## Given text
— start —
This lawsuit build on a false premise. Steam doesnt have a price parity clause for other stores. What this lawsuit alleges applies to Steam keys that the developer generates through Steam. If the developer lists those keys for sale at a price lower than what the game is listed for on Steam, then the price of the Steam Store purchase price must match it, so that people visiting the store page on Steam get the same discount. It doesn't matter if you list your game on GOG and discount it there.

Its literally helping players.

[–] haui_lemmy@lemmy.giftedmc.com 4 points 4 months ago (5 children)

Just for clarity: how would it do a disservice to players if a dev can sell their steam keys for any price, no matter which platform?

[–] OrgunDonor@lemmy.world 4 points 4 months ago (1 children)

Just think about how this works.

Steam currently allows you to generate keys and sell them for free, only stipulating that they must be sold for the same price as on steam.

Let's say they are told that stipulation can't be enforced.

Valve, will probably go with 1 of 2 options.

1 - you can no longer generate keys. So all the great key sites(GMG, Fanatical and so on) no longer exist, because no steam keys.

2 - Valve charge an upfront fee for keys generated. Now smaller pmdevs and publishers can no longer supply keys to sites, because they can't afford the upfront costs.

What incentive does valve have to continue offering this free service? If it can be exploited for the detriment of steam, they will stop providing it.
— end —
## Data lines
— start —
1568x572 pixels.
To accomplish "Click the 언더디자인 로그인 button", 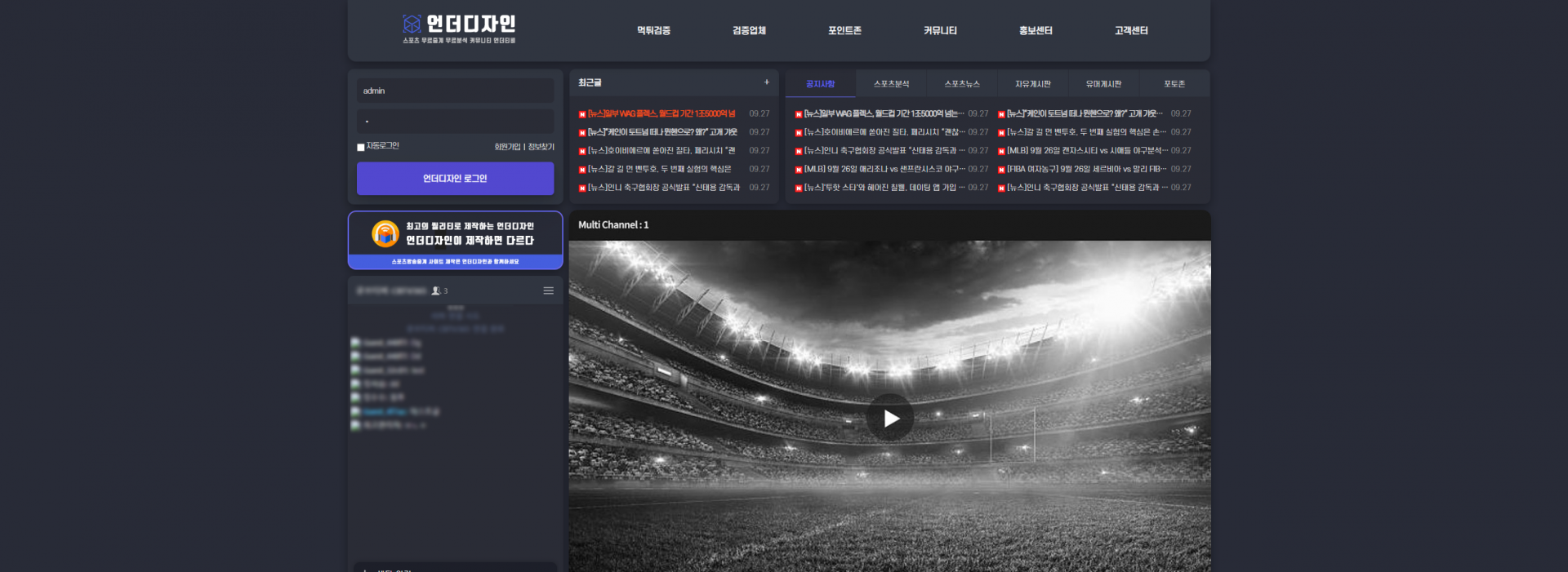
— end —
## Work instructions
Can you sum up the Steam lawsuit discussion above in two sentences?

## Finished exercise
One commenter argues that the lawsuit rests on a false premise, since Steam has no price parity clause for other stores: the rule covers only Steam keys that developers generate, and if those keys sell below the Steam price, the Steam price must match, while discounting a game on GOG doesn't matter. Another explains that Steam lets developers generate and sell keys for free as long as they sell at the Steam price, and warns that if this can't be enforced, Valve will probably either stop key generation, ending key sites like GMG and Fanatical, or charge an upfront fee that smaller developers and publishers can't afford.